(Oddly enough, some waitress was waving back at me, apparently thinking I was someone else.)
CLOS+MOP is certainly one of those very lispish things. Like Escher's drawing of two hands drawing each other, it allows the user to specify the system using the system's own mechanics in a "metacircular" way.
This was Pascal's first time giving this particular lecture, and I found it effective in breaking the ice so one can confidently move into the subject. There is a lot to the MOP: software engineering ideas, as well as an evolution from the simple dictatorship model of user interaction. Enough ideas to be distracting. So such an overview is useful.
Pascal started out with slides talking about the motivation from a user's perspective -- how does an implementor choose between two tradeoffs which vary wildly in performance, when only the user has enough info to competently decide? After sketching out how the metaobject protocol solves such a situation, he stepped through the various subprotocols' steps (listed at the end of Andreas Paepcke's paper), showing where the MOP opens things up to the user.
I think the MOP is an effective view into CLOS; it's boring to learn a static system where all the tradeoffs have been decided beforehand. It's interesting to see a dynamic system where you can join the dialogue if you're so inclined.

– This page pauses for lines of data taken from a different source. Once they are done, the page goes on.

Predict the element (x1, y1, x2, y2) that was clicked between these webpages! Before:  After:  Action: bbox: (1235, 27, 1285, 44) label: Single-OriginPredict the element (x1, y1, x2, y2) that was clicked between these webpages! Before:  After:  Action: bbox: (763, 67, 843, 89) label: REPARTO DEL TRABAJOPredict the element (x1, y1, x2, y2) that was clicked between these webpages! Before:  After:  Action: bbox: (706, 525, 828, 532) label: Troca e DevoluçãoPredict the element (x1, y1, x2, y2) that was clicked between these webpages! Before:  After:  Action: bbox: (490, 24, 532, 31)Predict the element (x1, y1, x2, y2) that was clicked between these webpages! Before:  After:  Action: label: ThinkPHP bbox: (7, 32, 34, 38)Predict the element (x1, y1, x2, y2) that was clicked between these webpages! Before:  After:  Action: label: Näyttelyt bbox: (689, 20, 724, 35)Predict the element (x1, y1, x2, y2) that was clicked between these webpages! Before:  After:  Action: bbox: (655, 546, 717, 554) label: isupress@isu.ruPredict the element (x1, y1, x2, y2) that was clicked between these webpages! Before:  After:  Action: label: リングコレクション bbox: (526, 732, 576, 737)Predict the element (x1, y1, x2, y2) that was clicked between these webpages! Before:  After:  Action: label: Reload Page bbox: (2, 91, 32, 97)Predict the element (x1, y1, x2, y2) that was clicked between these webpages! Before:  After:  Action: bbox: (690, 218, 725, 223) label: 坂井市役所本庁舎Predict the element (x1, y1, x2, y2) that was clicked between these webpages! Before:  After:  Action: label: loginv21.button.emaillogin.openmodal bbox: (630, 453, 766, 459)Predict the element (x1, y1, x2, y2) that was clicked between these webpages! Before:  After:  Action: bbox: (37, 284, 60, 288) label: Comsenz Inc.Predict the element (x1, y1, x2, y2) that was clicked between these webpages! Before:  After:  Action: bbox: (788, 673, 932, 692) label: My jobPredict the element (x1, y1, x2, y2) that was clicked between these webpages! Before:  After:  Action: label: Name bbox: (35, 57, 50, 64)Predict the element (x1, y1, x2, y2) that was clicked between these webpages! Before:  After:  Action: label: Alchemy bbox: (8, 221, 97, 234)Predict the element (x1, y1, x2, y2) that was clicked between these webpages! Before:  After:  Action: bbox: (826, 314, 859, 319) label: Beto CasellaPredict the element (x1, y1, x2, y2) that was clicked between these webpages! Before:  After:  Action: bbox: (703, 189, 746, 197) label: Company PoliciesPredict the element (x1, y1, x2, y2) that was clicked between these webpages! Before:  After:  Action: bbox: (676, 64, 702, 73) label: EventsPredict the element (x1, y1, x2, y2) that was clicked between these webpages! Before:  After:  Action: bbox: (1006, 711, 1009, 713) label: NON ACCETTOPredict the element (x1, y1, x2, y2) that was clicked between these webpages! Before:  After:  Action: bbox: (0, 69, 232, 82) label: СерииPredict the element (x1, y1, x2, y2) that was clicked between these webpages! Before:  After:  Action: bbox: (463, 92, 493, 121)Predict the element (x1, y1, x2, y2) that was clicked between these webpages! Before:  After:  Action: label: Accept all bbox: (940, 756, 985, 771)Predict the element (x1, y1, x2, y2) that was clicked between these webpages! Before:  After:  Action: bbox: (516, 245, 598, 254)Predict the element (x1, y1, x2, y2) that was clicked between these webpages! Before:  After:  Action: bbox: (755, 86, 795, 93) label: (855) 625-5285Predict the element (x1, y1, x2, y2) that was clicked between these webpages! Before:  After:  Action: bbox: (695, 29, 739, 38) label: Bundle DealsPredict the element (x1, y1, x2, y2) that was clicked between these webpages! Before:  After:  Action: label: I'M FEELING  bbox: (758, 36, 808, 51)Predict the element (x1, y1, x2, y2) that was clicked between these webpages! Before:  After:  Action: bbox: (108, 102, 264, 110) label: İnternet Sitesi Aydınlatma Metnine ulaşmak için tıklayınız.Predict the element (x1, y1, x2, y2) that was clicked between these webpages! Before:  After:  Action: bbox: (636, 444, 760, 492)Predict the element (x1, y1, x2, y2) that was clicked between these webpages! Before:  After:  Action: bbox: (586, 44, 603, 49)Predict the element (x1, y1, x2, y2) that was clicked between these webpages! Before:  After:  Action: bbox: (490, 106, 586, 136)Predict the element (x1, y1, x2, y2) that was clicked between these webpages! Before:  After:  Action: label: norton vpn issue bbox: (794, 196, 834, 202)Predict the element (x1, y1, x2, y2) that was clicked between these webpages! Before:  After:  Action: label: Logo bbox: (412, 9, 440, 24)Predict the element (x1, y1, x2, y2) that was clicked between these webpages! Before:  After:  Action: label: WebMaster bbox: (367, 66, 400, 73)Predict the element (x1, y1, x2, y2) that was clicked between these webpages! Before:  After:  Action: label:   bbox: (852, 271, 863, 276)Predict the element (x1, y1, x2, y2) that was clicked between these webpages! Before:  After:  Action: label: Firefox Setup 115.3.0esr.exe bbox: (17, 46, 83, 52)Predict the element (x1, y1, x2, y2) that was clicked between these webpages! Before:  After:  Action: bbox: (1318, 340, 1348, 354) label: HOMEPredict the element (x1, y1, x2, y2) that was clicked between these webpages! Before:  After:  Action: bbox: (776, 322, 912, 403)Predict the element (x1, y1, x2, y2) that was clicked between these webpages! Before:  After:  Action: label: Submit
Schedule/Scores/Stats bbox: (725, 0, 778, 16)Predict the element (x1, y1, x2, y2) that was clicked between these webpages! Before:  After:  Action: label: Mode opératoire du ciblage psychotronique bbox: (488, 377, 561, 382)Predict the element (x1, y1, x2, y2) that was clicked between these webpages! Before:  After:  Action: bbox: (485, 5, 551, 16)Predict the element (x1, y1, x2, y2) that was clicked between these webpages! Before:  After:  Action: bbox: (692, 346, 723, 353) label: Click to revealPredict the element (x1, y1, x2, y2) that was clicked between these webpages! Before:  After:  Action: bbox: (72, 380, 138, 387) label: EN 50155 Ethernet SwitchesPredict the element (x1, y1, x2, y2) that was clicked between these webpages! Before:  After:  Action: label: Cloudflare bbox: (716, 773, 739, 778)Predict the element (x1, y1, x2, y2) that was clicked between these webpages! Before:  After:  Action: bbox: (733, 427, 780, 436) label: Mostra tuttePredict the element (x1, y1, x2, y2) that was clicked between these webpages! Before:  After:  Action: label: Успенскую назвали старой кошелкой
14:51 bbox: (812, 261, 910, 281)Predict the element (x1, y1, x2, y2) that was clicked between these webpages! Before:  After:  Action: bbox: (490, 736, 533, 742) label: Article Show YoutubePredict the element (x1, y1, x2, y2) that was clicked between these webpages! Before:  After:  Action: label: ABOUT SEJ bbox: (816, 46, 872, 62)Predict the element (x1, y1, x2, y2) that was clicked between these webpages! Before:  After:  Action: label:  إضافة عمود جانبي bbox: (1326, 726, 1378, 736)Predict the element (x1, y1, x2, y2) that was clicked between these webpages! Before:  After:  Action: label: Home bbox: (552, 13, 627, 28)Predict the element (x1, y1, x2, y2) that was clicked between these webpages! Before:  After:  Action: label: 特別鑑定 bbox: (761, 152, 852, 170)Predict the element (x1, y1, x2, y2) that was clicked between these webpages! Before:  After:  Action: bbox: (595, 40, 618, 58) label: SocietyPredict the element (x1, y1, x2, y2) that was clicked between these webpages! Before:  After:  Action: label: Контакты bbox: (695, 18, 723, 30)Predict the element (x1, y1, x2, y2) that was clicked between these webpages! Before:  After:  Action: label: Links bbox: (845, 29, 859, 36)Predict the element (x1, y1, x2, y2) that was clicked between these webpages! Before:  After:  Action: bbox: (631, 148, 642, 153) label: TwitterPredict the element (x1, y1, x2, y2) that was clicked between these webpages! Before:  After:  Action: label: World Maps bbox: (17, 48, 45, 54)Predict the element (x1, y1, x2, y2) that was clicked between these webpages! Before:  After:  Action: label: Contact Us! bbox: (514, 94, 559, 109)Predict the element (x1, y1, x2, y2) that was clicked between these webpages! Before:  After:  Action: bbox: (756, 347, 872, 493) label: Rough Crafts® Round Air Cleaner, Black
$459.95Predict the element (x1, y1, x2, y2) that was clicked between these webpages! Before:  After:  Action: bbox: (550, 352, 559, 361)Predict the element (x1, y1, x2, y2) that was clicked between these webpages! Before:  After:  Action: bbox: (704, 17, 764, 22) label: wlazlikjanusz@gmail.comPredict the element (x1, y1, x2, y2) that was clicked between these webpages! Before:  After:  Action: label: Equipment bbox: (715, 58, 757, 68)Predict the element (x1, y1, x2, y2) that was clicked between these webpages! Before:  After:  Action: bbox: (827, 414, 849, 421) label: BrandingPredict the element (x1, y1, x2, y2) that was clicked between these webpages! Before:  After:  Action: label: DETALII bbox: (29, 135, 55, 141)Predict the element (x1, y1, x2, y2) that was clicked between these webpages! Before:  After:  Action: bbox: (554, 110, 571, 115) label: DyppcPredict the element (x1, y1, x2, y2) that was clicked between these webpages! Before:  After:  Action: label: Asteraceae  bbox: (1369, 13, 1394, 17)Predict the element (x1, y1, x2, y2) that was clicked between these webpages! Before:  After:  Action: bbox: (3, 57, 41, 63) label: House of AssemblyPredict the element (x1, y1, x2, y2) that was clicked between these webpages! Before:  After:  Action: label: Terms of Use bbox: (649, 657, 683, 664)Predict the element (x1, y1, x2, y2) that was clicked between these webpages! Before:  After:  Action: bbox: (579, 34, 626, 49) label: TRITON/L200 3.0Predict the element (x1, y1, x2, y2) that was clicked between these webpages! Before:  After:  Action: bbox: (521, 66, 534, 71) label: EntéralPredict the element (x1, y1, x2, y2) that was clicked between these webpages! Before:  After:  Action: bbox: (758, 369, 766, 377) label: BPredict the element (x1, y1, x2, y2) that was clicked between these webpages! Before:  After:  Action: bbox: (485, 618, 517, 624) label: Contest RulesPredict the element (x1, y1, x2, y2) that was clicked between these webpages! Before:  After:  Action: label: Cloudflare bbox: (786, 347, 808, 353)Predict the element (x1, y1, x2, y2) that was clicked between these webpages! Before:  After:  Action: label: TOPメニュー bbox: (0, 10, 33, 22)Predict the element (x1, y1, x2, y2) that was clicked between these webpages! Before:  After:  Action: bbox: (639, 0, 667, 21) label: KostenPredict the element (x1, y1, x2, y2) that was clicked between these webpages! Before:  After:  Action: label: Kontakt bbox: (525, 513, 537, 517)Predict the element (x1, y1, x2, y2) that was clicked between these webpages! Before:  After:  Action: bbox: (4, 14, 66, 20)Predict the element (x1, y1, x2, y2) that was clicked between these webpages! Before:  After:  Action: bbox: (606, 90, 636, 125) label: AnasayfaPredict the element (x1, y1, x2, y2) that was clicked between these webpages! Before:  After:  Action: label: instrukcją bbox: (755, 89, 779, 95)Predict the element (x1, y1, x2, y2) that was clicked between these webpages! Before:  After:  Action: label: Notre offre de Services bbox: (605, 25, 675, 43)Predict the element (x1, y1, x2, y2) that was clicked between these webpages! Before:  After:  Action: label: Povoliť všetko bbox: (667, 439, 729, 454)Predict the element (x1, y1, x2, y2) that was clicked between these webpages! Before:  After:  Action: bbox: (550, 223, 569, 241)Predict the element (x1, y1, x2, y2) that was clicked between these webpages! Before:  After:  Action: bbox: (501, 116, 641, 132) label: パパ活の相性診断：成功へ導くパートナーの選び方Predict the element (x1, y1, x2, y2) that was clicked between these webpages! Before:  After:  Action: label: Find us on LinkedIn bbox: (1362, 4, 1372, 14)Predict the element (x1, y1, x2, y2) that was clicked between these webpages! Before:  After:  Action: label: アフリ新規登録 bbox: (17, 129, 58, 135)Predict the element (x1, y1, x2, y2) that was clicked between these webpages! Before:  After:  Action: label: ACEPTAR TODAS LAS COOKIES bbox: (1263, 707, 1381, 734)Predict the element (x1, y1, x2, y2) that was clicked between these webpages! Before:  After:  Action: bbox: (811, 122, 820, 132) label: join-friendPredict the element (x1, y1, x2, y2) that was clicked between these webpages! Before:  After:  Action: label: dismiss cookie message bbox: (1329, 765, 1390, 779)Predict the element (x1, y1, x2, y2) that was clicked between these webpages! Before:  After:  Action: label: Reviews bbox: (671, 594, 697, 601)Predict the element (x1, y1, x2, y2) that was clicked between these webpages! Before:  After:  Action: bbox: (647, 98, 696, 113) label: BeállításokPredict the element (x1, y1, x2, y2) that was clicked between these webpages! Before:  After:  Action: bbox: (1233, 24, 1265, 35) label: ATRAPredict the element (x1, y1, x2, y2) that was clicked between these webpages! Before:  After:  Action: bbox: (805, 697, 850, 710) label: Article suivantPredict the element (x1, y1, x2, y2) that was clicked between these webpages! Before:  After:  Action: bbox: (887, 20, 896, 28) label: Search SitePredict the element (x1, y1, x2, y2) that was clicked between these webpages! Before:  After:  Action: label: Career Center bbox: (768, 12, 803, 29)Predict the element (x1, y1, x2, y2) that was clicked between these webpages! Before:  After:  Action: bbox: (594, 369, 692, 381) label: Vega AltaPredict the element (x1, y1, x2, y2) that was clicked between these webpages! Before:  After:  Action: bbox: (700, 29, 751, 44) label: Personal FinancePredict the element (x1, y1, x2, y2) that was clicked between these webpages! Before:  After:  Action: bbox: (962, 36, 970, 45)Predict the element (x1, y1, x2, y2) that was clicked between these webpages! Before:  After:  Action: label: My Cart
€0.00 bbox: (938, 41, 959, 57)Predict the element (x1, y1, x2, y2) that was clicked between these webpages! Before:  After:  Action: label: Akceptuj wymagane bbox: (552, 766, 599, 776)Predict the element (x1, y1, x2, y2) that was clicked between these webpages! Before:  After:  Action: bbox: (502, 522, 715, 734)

And the big win is the dialogue may be a later optimization step, if ever.
(If you have a copy of "The Art of the Metaobject Protocol", I think the intro and chapter 5 would go along well with Andreas's paper. And there are more papers riffing on the MOP's design/engineering.)
This reminded me of Jonathan Rees's game-theoretic point about lisp being for the lone hacker and Java's sadomasochism existing to protect you from bad programmers. (My tentative opinion is that a powerful language can allow you to fashion a good defense. But I don't have experience here.)
Of course, there was a solid business justification. The work was highly iterative where code was frequently rewritten, and the client made an educated decision after taking a long period becoming comfortable with lisp. [Paid advertisement: "Another Lispworks success story -- who needs Franz's '1st class environments' when you have a 1st class environment?"]
(Earlier, Pascal lent me a copy of Robert Floyd's Turing Award lecture "The Paradigms of Programming" -- the sanest treatment of paradigms I've ever seen. It seems back then he viewed software paradigms as these little techniques that a complete programmer might be conversant with. Now, they've "evolved" into religions, and warring martial-arts schools.)
"How can there be methods and systems to arrive at something that is living? To that which is static, fixed, dead, there can be a way, a definite path, but not to that which is living. Do not reduce reality to a static thing and then invent methods to reach it." -- Bruce Lee
Incidentally, that Floyd lecture even mentions his first epiphany with lisp.
Oh, I recently noticed Arthur was credited with helping out the Series folks with their implementation. So if you are a functional junkie looking for the next lazy eval fix, remember to speak with him.